▶ **Reading text**
# # #
This is a woman with a household to run, but who nevertheless is industrious and capable. She is not dependent or weak but instead knows she is worthy and lives according to that. Her husband is respected and powerful, but she is not content being a trophy wife - instead, she trades, makes investments and ends up planting a vineyard with her own earnings. She is profitable, but that does not satisfy her - instead, she opens her arms to the poor and extends her hands to the needy. And my favourite verse; "She is clothed with strength and dignity; she can laugh at the days to come. She speaks with wisdom, and faithful instruction is on her tongue." She works hard, laughs easily, loves fiercely.
# # #
▶ **Records for the exercise**
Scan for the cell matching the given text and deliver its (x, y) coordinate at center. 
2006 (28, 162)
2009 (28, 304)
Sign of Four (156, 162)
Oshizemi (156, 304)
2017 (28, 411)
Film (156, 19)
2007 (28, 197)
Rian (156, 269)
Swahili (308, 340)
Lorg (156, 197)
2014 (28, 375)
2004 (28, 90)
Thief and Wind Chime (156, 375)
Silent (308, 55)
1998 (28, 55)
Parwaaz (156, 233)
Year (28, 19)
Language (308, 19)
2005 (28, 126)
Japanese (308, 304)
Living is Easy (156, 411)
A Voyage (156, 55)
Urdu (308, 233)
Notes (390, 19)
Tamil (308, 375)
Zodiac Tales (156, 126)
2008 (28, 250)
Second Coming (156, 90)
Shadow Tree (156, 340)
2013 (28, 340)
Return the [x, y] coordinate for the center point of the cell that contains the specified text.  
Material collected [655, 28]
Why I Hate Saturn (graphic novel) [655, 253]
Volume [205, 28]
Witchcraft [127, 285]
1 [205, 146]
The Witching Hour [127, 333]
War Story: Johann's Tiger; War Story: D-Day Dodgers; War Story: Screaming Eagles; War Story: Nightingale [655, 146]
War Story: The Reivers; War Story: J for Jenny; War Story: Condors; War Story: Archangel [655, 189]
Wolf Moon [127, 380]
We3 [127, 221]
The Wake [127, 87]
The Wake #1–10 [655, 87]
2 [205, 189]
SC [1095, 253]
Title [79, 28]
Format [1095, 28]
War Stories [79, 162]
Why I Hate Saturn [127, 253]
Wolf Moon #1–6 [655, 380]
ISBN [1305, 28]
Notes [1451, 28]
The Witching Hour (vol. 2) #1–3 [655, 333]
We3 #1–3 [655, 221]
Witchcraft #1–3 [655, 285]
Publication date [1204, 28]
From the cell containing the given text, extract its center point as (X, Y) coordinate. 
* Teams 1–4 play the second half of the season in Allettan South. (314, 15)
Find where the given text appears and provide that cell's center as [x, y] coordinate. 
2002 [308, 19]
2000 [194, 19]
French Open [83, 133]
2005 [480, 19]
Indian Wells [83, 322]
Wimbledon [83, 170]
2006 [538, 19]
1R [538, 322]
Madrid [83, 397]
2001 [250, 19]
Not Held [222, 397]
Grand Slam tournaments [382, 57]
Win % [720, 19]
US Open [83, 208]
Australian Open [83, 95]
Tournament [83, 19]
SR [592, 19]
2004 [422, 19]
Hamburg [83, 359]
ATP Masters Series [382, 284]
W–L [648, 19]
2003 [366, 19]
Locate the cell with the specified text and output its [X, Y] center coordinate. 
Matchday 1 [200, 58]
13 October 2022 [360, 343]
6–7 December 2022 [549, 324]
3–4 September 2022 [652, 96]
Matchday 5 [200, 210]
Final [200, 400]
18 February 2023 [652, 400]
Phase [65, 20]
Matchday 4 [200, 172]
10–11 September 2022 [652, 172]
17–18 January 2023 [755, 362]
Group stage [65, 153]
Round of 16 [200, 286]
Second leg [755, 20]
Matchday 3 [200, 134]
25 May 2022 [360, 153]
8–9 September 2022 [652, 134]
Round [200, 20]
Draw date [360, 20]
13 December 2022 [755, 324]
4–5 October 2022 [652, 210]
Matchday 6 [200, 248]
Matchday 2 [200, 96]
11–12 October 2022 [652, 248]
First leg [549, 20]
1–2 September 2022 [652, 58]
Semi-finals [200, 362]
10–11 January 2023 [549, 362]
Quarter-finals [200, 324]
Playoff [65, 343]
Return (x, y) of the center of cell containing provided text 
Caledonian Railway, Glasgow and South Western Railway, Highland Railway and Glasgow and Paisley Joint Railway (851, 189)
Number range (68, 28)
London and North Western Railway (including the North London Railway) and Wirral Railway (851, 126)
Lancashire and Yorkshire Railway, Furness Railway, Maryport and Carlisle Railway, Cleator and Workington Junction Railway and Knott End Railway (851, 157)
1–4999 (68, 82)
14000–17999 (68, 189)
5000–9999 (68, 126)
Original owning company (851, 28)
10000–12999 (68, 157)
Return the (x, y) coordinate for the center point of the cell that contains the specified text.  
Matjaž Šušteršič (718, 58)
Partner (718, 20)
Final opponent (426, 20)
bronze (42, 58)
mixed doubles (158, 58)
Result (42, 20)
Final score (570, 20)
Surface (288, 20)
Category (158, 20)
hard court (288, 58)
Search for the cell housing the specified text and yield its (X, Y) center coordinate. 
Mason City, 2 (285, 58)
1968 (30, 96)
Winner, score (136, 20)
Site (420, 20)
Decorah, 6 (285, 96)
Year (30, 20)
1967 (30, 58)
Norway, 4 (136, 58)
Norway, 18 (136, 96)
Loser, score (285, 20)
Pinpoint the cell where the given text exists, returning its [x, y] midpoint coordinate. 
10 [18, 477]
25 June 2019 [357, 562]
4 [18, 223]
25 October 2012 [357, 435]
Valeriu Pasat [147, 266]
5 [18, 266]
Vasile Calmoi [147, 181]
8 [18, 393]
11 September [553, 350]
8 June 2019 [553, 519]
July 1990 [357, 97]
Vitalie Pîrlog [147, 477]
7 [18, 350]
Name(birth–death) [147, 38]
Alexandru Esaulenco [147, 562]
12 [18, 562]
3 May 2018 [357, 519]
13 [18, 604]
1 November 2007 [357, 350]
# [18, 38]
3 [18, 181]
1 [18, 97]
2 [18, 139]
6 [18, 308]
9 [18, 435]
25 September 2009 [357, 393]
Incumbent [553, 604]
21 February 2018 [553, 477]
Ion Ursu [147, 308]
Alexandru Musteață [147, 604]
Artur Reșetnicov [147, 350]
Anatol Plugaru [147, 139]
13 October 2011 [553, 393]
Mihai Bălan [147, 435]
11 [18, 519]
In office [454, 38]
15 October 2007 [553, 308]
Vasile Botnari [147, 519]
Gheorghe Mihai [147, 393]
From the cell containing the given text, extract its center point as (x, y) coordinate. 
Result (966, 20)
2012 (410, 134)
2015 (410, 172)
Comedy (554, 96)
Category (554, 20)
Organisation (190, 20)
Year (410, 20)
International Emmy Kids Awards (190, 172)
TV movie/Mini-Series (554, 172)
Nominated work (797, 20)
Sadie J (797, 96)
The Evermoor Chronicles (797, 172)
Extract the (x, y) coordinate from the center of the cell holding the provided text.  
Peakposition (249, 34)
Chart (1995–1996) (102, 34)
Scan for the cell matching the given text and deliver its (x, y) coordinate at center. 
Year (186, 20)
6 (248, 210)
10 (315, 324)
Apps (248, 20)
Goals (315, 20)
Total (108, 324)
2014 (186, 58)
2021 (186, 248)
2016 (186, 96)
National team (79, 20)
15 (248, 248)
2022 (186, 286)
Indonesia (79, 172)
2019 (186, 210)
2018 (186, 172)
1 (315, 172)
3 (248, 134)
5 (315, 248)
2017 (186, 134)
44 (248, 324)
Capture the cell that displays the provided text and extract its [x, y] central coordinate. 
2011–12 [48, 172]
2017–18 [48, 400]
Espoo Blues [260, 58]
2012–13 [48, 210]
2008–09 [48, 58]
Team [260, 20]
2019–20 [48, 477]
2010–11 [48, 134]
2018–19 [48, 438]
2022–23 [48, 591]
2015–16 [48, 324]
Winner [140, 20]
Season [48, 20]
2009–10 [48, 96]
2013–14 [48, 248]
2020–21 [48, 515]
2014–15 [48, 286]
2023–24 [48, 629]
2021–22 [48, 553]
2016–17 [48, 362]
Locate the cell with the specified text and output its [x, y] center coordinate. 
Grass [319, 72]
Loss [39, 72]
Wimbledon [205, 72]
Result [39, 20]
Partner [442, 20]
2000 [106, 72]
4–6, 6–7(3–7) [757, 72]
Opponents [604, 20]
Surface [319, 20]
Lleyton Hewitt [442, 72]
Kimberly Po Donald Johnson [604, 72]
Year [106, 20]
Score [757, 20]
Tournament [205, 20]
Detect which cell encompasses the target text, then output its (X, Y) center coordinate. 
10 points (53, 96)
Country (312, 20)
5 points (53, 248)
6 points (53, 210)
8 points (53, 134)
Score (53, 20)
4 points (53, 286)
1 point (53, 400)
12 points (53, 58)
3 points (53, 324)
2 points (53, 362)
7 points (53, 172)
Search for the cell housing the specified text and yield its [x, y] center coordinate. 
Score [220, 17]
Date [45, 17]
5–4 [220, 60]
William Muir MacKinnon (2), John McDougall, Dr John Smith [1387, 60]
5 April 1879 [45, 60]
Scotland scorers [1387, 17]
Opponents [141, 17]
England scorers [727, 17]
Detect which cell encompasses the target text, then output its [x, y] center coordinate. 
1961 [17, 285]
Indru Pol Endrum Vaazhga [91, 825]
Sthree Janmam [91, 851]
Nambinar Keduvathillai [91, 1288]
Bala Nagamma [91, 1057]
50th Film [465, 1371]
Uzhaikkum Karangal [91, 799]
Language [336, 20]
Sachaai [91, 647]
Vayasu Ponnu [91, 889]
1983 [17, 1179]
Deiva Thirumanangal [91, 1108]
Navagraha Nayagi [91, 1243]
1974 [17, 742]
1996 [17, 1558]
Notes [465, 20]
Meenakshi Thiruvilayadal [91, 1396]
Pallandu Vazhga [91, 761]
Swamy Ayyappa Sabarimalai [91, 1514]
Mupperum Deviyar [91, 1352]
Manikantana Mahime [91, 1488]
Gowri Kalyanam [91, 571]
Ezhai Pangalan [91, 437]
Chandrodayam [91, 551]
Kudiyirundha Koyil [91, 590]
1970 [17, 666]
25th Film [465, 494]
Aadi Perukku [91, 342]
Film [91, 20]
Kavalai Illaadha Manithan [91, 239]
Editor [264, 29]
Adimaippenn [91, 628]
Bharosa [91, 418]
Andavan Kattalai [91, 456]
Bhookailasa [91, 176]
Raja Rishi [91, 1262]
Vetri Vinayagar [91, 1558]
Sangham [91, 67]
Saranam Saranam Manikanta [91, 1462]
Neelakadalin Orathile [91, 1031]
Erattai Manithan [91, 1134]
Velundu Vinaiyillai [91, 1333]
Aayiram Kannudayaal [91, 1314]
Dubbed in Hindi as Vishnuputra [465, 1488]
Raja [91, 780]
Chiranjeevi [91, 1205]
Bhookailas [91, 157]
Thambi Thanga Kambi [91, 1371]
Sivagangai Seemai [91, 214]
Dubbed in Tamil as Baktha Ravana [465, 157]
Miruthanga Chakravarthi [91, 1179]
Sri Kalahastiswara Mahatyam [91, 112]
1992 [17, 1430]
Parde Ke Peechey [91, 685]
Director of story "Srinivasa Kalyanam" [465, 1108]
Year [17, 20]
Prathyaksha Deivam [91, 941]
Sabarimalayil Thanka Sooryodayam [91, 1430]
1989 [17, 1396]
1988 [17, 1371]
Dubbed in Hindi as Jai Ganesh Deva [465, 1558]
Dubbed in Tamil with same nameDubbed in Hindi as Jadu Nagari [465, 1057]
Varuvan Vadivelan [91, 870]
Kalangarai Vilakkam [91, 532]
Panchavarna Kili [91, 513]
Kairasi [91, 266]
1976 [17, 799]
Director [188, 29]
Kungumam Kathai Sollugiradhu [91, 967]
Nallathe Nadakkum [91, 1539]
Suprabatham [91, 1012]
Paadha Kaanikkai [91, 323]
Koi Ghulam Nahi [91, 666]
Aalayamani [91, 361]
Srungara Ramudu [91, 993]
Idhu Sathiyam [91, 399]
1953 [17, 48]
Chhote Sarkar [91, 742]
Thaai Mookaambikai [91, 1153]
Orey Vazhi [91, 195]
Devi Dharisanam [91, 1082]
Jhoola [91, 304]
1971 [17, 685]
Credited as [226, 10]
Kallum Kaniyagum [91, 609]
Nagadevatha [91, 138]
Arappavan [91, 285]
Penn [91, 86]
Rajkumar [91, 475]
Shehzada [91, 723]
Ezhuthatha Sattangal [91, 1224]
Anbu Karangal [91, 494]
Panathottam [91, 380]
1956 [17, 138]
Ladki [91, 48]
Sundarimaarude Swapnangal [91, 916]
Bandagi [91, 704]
# # #
▶ **Work to complete**
- a) Duplicate the passage about the capable woman, starting at "This is a woman" and ending at "easily, loves fiercely.".
- b) Rewrite the records starting at the beginning and ending at the line that contains "2013 (28, 340)", replacing "Film" with "Movie" and leaving everything else unchanged.

▶ **Written responses**
- a)
This is a woman with a household to run, but who nevertheless is industrious and capable. She is not dependent or weak but instead knows she is worthy and lives according to that. Her husband is respected and powerful, but she is not content being a trophy wife - instead, she trades, makes investments and ends up planting a vineyard with her own earnings. She is profitable, but that does not satisfy her - instead, she opens her arms to the poor and extends her hands to the needy. And my favourite verse; "She is clothed with strength and dignity; she can laugh at the days to come. She speaks with wisdom, and faithful instruction is on her tongue." She works hard, laughs easily, loves fiercely.

- b)
Scan for the cell matching the given text and deliver its (x, y) coordinate at center. 
2006 (28, 162)
2009 (28, 304)
Sign of Four (156, 162)
Oshizemi (156, 304)
2017 (28, 411)
Movie (156, 19)
2007 (28, 197)
Rian (156, 269)
Swahili (308, 340)
Lorg (156, 197)
2014 (28, 375)
2004 (28, 90)
Thief and Wind Chime (156, 375)
Silent (308, 55)
1998 (28, 55)
Parwaaz (156, 233)
Year (28, 19)
Language (308, 19)
2005 (28, 126)
Japanese (308, 304)
Living is Easy (156, 411)
A Voyage (156, 55)
Urdu (308, 233)
Notes (390, 19)
Tamil (308, 375)
Zodiac Tales (156, 126)
2008 (28, 250)
Second Coming (156, 90)
Shadow Tree (156, 340)
2013 (28, 340)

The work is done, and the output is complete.